#### SHORT PROBLEM
Collect every line of the material that contains the word "perform" and copy each one out.
=-=-=
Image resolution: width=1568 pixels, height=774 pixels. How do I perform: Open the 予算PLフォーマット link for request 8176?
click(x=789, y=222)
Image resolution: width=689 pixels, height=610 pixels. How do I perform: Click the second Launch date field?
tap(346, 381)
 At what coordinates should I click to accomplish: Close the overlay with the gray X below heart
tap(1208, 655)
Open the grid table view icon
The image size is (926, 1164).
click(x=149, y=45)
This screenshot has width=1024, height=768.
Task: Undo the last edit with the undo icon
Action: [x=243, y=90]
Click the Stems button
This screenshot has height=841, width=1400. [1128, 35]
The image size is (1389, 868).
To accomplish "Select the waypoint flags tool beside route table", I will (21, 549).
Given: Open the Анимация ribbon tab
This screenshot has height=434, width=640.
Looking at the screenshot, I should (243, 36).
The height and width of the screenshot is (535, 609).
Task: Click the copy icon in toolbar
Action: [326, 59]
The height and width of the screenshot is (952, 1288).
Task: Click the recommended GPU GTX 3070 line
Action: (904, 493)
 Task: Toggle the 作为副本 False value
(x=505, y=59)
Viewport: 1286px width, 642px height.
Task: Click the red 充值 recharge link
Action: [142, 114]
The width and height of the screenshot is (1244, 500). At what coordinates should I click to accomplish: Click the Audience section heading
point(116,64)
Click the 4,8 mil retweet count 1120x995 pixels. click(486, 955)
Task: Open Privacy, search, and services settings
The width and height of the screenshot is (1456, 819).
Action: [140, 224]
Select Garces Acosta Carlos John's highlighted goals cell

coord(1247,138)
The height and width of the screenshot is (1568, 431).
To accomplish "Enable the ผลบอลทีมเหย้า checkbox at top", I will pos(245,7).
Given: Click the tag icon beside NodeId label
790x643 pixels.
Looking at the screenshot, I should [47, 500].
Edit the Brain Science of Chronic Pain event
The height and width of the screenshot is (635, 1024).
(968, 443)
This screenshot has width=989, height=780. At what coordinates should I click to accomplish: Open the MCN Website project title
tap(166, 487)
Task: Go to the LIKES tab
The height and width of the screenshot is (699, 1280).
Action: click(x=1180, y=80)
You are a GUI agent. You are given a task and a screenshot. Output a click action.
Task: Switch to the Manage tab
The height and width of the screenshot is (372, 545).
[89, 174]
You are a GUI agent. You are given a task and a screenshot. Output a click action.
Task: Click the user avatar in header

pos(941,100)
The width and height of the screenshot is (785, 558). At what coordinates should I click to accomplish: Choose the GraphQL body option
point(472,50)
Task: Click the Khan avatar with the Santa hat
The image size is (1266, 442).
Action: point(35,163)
=-=-=
#### RESULT OF THIS TASK
Image resolution: width=1568 pixels, height=774 pixels. How do I perform: Open the 予算PLフォーマット link for request 8176?
Image resolution: width=689 pixels, height=610 pixels. How do I perform: Click the second Launch date field?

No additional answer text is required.